Introduction
Metabolic-associated fatty liver disease (MAFLD) affects about a quarter of the population, with the highest prevalence in the Middle East, and is becoming the primary cause of liver cirrhosis, hepatocellular carcinoma and liver transplantation.1 In addition, MAFLD increases the risk of extra-hepatic events such as diabetes and cardiovascular diseases.2,3
Only a proportion of patients with MAFLD develop adverse outcomes, and there is robust evidence that the severity of liver fibrosis is the single major determinant of both hepatic and extra-hepatic complications.4,5 Although liver biopsy is considered the standard reference for the diagnosis and staging of the disease,6 there is still a low patient acceptance rate for liver biopsy, rendering it impractical for the majority of patients. Hence, there is an unmet clinical need for noninvasive biomarkers of hepatic fibrosis to identify those at risk.7,8
On the other hand, there is growing evidence to suggest a close relation between MAFLD and chronic hepatitis C (CHC), with both entities frequently coexisting, and this group of patients is likely to have different outcomes.9–11
Pentraxin 3 (PTX3), an acute-phase protein, is highly induced in injured tissues. Unlike C-reactive protein, which is principally synthesized in hepatocytes, PTX3 secretion is increased in hepatic stellate cells and immune cells, including neutrophils and monocytes, suggesting its potential role in the pathophysiology of liver fibrosis.12 However, data regarding the association between PTX3 and fibrosis as well as carotid intima-media thickness (CIMT), a subclinical measure of atherosclerosis, in MAFLD are limited and still controversial.13–15 Furthermore, because the performance of biomarkers and noninvasive liver fibrosis scores varies widely according to disease etiology, whether PTX3 has a role as a biomarker in MAFLD and MAFLD/CHC dual etiology is unclear. Validation of the role of PTX3 in Egyptian patients, where the prevalence and phenotype of the disease are vastly different, is imperative before any further recommendations can be made. Such a tool, if sufficiently precise for predicting fibrosis across different etiologies, would have many advantages, including early identification of those at risk for progressive fibrosis and cirrhosis development.

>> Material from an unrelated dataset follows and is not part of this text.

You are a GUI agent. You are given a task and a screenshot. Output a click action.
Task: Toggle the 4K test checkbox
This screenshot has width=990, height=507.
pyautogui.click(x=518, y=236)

In this study, we tested whether PTX3 can be a noninvasive marker for the prediction of liver fibrosis in patients with MAFLD with or without CHC. We also assessed the relationship between PTX3 and CIMT.
Methods
This cross-sectional study was conducted at Minia University Hospital and included 188 patients, of whom 114 were diagnosed with MAFLD and 74 were diagnosed with MAFLD and CHC. Individuals with alternative diagnoses were excluded, including those with excessive alcohol intake (>10 g per day for women and >20 g per day for men) and those with liver diseases other than CHC. MAFLD diagnosis was based on criteria recently proposed by the international panel of hepatology experts.9,16,17
This study complies with the standards of the Declaration of Helsinki and current ethical guidelines, and informed consent was obtained from the participants. Approval was granted by the Ethical Committee of the Faculty of Medicine, Minia University, Minia, Egypt (Approval number No:328-11/2019).
Case study details
All participants provided their clinical history via a standardized questionnaire that collected information on age, gender, smoking status, and alcohol intake. Weight (in kilograms) and height (in centimeters) were measured, and the body mass index (BMI) was calculated and expressed as kg/m2. The waist circumference was measured in centimeters at the midpoint between the lowest rib and the top of the iliac crest. Hypertension was defined as a resting blood pressure of ≥130/80 mm Hg or the use of any antihypertensive medication. Type 2 diabetes mellitus was defined as a fasting plasma glucose value ≥126 mg/dL or the use of any antidiabetic medication. The homeostasis model assessment of insulin resistance (HOMA-IR) score was calculated as (fasting serum insulin (µU mL−1) × fasting serum glucose (mmol/L, p value < 0.05)/22.5. Fasting blood samples were taken in the morning for all participants, and analyses for full blood count, liver biochemistry, lipid profile, fasting glucose and iron studies were performed. Fibrosis-4 index (FIB-4) and nonalcoholic fatty liver disease fibrosis (NFL) scores were calculated for every patient.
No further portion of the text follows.